Languages differ greatly in these respects Politeness expressions, for instance, may vary in frequency and meaning. Many European languages do not use their word for “please” as frequently as English does; and the function and force of thank you may also alter (e.g. following the question 'Would you like some more cake?, English “thank you” means ‘yes', whereas French “merci” would mean "no"). Conventions of greeting, leave-taking, and dining also differ greatly from language to language. In some countries it is polite to remark to a host that we are enjoying the food; in others it is polite to stay silent. On one occasion, at a dinner in an Arabic community, the present author made the mistake of remarking on the excellence of the food before him. The host immediately apologized, and arranged for what was there to be replaced!

Pragmatics is not at present a coherent field of study. A large number of factors govern our choice of language in social interaction, and it is not yet clear what they all are, how they are best interrelated, and how best to distinguish them from other recognized areas of linguistic enquiry. There are several main areas of overlap.

Semantics. Pragmatics and semantics both take into account such notions as the intentions of the speaker, the effects of an utterance on listeners, the implications that follow from expressing something in a certain way, and the knowledge, beliefs, and presuppositions about the world upon which speakers and listeners rely when they interact.

Metalinguistics is an independent study, which has as its task the examination of all the interrelations and points of contacts, which come into existence between the language and the culture of the people speaking the language. Metalinguistics thus claims to replace traditional semantics.

Stylistics and sociolinguistics. These fields overlap with pragmatics in their study of the social relationships which exist between participants, and of the way extralinguistic setting, activity, and subject-matter can constrain the choice of linguistic features and varieties.

Psycholinguistics. Pragmatics and psycholinguistics both investigate the psychological states and abilities of the participants that will have a major effect upon their performance - such factors as attention, memory, and personality.

Discourse analysis. Both discourse analysis and pragmatics are centrally concerned with the analysis of conversation, and share several of the philosophical and linguistic notions that have been developed to handle this topic (such as the way information is distributed within a sentence, deictic forms, or the notion of conversational 'maxims'.

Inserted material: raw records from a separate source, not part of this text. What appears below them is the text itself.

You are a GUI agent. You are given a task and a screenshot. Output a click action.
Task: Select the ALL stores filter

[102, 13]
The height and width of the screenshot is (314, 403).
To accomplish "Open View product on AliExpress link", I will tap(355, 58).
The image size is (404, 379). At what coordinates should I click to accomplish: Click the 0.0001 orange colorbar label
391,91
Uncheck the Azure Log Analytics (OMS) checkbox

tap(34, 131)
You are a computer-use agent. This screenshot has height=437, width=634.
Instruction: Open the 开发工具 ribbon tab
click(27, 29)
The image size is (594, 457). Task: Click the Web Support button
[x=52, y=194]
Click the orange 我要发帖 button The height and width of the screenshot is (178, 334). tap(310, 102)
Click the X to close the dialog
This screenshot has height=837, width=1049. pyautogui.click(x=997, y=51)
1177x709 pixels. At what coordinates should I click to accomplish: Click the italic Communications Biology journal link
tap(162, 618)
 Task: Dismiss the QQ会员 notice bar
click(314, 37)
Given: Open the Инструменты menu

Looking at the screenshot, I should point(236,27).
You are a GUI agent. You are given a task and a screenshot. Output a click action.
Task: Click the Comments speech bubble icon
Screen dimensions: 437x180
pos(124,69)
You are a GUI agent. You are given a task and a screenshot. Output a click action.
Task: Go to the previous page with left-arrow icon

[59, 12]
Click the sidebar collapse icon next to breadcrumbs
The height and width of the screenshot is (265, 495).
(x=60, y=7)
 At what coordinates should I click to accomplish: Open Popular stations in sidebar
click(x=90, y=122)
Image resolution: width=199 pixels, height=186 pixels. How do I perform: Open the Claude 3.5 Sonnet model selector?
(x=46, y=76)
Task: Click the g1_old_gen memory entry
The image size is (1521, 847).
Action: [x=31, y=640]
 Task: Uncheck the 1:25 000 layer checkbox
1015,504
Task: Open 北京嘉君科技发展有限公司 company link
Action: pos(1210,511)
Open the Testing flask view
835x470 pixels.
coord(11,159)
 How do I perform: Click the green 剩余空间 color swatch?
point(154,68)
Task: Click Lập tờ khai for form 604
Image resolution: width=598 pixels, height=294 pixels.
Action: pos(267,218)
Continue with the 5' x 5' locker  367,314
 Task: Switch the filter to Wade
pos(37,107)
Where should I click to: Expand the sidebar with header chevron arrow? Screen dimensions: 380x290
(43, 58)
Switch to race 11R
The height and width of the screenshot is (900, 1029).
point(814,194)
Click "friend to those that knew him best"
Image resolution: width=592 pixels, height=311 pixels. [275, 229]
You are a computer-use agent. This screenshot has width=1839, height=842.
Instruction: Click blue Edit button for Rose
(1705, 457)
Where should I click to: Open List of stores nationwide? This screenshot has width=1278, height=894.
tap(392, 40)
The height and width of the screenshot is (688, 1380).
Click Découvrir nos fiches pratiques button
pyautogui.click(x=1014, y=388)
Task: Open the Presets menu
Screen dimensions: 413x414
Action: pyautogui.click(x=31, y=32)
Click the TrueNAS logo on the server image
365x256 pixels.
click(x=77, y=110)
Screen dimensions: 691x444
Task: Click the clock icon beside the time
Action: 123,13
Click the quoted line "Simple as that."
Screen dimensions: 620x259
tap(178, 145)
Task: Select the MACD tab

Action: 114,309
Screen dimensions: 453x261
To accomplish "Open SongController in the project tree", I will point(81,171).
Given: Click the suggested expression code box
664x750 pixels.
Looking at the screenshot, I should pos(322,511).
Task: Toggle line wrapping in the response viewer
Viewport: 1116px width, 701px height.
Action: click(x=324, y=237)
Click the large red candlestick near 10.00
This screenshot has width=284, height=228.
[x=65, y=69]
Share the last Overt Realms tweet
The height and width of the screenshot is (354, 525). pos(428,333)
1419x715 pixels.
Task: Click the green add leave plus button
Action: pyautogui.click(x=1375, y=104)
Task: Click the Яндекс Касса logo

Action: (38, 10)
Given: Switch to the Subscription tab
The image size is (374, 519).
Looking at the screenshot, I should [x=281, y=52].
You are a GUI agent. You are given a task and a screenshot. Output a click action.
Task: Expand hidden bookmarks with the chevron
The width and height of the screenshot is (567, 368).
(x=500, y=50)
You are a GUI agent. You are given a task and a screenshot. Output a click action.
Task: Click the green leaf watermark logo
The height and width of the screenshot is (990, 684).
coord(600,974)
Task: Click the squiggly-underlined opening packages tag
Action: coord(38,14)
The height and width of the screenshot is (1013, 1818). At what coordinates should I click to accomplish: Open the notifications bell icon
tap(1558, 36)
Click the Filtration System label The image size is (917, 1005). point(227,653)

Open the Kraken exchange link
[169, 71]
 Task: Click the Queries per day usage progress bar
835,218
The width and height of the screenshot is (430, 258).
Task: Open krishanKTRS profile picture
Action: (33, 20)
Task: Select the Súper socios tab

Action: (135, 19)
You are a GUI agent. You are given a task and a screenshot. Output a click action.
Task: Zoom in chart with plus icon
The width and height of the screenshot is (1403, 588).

As a result of these overlapping areas of interest, several conflicting definitions of the scope of pragmatics have arisen. One approach focuses on the factors formally encoded in the structure of a language (honorific forms, tu /vous choice, and so on) Another relates it to a particular view of semantics here, pragmatics is seen as the study of all aspects of meaning other than those involved in the analysis of sentences in terms of forth conditions. Other approaches adopt a much broader perspective. Thе broadest sees pragmatics as the study of the principles and practice underlying all interactive linguistic performance - this including all aspects of language usage, understanding, and appropriateness Textbooks on pragmatics to date, accordingly, present a diversity of subject matter and a range of partially conflicting orientations and methodologies which proponents of the subject have yet to resolve. However, if we take diversity of opinion to be a sign of healthy growth in a subject, it must be said that few other areas of language study have such a promising future

2. Speech acts

The British philosopher J. L. Austin 911-60) was the first to draw attention to the many functions performed by utterances as part of interpersonal communication. In particular, he pointed out that many utterances do not communicate information, but are equivalent to actions. When someone says 'I apologize ..’,’.’I promise ...'/I will' (at a wedding), or 'I name this ship...', the utterance immediately conveys a new psychological or social reality. An apology takes place when someone apologizes, and not before. A ship is named only when the act of naming is complete. In such cases, to say is to perform. Austin thus called these utterances performatives, seeing them as very different from statements that convey information (constatives). In particular, performatives are not true or false. If A says 'I name this ship ...', В cannot then say 'That's not true'!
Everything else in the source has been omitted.